Location: National Soil Dynamics Laboratory
Title: Evaluation of vegetation indices for early assessment of corn status and yield potential in Southeastern U.S. Authors
|Torino, Miguel -|
|Ortiz, Brenda -|
|Fulton, John -|
|Wood, C -|
Submitted to: Agronomy Journal
Publication Type: Peer Reviewed Journal
Publication Acceptance Date: April 6, 2014
Publication Date: May 30, 2014
Citation: Torino, M., Ortiz, B., Fulton, J., Balkcom, K.S., Wood, C.W. 2014. Evaluation of vegetation indices for early assessment of corn status and yield potential in Southeastern U.S. Agronomy Journal. 106:1389–1401. Interpretive Summary: The use of crop canopy sensors for variable rate nitrogen application in corn production requires evaluation across the southeastern U.S. Auburn University scientists in cooperation with ARS researchers at the National Soil Dynamics Laboratory in Auburn, AL conducted experiments between 2010 and 2012 at three locations in Alabama to identify vegetation indices that best: (i) correlate with plant status variables such as leaf area index and leaf chlorophyll and (ii) predict corn grain yield at early growth stages. Among eleven vegetation indices evaluated, the normalized difference red-edge, chlorophyll index red-edge, simple ratio red-edge, and inverse simple ratio red-edge had the strong correlation with plant status variables. Corn yield prediction based on vegetation index was lowest at the V6 growth stage and highest at V10 stage. These results indicate that crop canopy sensors can successfully be used for corn production in the Southeast, but the ideal time to maximize their effectiveness does not correspond to the V6 growth stage when growers typically apply N to corn in the region.

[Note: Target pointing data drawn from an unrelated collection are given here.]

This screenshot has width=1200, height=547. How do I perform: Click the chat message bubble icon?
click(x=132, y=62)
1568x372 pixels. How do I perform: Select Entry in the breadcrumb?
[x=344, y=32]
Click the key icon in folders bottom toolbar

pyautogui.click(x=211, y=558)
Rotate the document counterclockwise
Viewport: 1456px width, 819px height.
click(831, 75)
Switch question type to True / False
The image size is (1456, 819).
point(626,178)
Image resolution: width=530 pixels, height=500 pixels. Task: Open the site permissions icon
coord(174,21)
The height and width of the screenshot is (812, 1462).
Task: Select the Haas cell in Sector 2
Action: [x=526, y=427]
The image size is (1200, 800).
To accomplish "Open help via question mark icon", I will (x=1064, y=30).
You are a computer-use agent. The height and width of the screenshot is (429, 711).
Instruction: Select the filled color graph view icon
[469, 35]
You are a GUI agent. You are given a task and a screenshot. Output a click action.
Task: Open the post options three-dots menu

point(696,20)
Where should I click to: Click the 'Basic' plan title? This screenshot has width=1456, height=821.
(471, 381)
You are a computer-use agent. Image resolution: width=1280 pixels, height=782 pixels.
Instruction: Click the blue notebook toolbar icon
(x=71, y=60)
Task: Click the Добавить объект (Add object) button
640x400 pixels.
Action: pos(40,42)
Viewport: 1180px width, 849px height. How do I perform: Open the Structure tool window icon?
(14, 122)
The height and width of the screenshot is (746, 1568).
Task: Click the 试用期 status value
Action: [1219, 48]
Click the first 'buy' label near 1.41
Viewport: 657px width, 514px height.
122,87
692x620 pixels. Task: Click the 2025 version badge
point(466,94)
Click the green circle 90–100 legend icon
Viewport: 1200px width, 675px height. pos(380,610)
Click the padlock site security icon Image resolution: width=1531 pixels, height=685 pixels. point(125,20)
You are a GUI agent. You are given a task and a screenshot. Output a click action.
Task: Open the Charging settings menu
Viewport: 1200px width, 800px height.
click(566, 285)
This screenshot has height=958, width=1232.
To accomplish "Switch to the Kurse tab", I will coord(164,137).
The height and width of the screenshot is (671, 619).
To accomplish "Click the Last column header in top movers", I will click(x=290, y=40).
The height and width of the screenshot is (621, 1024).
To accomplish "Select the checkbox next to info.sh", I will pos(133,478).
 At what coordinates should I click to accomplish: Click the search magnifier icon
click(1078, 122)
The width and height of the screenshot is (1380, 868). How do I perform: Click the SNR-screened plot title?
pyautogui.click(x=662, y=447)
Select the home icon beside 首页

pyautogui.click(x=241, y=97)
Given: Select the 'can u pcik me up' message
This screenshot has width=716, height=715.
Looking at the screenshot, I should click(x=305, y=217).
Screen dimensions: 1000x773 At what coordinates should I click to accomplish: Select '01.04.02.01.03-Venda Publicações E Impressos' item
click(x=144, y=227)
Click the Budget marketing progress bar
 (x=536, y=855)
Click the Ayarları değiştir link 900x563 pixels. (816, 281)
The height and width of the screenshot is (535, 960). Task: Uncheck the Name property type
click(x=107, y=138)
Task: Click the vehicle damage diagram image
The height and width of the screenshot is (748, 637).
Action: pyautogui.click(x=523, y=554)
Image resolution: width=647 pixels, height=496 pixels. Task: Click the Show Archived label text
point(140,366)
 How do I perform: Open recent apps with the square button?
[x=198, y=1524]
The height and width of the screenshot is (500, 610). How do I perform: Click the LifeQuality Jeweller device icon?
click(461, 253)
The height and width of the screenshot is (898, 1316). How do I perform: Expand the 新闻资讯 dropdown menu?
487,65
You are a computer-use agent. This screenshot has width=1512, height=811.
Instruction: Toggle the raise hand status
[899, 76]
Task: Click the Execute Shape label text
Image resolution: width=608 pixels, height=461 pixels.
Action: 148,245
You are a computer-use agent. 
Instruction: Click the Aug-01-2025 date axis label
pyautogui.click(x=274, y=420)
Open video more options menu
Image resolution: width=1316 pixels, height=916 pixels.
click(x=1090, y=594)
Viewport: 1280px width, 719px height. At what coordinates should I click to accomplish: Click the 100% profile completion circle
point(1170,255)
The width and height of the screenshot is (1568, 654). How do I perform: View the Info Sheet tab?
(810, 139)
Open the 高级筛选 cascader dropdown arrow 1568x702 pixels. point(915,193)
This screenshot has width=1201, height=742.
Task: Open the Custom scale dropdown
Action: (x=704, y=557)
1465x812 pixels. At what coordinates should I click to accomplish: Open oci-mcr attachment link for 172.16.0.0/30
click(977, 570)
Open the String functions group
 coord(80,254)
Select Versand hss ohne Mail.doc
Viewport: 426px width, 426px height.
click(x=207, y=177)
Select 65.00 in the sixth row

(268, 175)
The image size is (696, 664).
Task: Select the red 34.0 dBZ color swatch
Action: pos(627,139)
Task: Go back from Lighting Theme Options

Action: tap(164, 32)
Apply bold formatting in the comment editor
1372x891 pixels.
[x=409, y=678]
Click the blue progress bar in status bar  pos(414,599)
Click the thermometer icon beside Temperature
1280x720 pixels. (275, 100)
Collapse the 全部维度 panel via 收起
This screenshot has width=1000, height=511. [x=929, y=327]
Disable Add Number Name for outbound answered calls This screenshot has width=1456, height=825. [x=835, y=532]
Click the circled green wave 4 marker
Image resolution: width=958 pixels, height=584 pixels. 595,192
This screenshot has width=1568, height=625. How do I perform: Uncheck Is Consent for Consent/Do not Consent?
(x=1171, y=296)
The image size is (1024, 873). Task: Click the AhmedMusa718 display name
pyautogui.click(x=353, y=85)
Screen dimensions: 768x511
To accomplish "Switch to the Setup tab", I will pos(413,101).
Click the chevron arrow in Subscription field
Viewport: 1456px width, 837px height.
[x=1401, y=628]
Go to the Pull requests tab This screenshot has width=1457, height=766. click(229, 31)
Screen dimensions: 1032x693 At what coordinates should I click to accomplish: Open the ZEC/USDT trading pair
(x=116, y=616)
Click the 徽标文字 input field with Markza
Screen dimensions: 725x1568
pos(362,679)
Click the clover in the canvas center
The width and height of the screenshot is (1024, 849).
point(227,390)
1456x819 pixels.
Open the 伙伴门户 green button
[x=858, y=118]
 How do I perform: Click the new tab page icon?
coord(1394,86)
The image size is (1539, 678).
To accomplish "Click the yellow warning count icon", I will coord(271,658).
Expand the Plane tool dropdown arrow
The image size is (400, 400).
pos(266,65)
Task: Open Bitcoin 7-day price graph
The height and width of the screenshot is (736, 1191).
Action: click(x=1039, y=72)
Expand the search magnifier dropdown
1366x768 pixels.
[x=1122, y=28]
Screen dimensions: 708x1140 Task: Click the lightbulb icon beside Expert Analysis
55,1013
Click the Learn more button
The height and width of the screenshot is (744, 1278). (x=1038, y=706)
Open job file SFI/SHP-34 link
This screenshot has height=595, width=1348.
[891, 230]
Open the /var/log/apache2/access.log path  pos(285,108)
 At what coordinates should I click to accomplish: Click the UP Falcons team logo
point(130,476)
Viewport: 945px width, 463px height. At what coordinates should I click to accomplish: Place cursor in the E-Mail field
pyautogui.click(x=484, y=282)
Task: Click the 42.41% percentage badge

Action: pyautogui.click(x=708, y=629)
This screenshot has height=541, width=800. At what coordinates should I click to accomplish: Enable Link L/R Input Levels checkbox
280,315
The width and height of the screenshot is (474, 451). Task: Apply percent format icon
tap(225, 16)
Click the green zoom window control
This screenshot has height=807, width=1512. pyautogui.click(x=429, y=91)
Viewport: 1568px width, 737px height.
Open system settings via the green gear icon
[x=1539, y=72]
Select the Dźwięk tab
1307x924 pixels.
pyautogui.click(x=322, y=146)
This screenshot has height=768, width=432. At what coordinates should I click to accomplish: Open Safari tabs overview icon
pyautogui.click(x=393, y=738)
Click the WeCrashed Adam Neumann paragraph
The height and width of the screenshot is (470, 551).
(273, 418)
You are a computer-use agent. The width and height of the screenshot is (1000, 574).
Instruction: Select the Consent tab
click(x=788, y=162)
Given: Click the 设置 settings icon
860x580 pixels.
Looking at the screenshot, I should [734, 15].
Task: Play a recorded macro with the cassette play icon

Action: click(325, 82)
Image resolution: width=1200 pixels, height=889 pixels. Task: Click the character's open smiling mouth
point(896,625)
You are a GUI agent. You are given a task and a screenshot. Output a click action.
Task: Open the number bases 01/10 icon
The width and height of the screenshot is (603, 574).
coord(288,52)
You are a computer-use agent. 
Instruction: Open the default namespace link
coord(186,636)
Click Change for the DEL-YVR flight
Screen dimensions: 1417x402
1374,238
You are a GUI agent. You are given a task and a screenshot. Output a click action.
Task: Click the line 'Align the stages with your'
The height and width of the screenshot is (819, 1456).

Technical Abstract: The use of crop canopy sensors for variable rate nitrogen (VRN) application in corn (Zea mays L.) production across the southeastern U.S. implies assessment of corn N status as early as the V6 growth stage. Our goals were to identify vegetation indices (VIs) that best: (i) correlate with plant status variables such as leaf area index (LAI) and leaf chlorophyll (Chl) and (ii) predict corn grain yield at early growth stages. An N fertilization study was conducted between 2010 and 2012 at three Alabama sites. Six N fertilizer rates (0 to 280 kg N ha-1on 56 kg N ha-1 increments) were applied at planting. Data collected at V6, V8, V10 vegetative growth stages were leaf Chl, LAI, and spectral reflectance. Data showed that corn N response could be influenced by the rainfall pre- and post-N application as well as the soil texture. Among eleven vegetation indices evaluated through a canonical correlation analysis, the normalized difference red-edge (NDRE), Chl index red-edge [CI (RE)], simple ratio red-edge [SR (RE)], and inverse simple ratio red-edge [ISR (RE)] had the strong correlation with plant status variables. Vegetation index based corn yield prediction was the lowest at V6 and the highest at V10 stage. At V8 and V10 stages, the yield models based on NDRE, CI (RE), or SR (RE) explained most of yield variation. These results indicated that early season estimation of crop N status and yield potential may be more accurate if red-edge vegetation indices are used.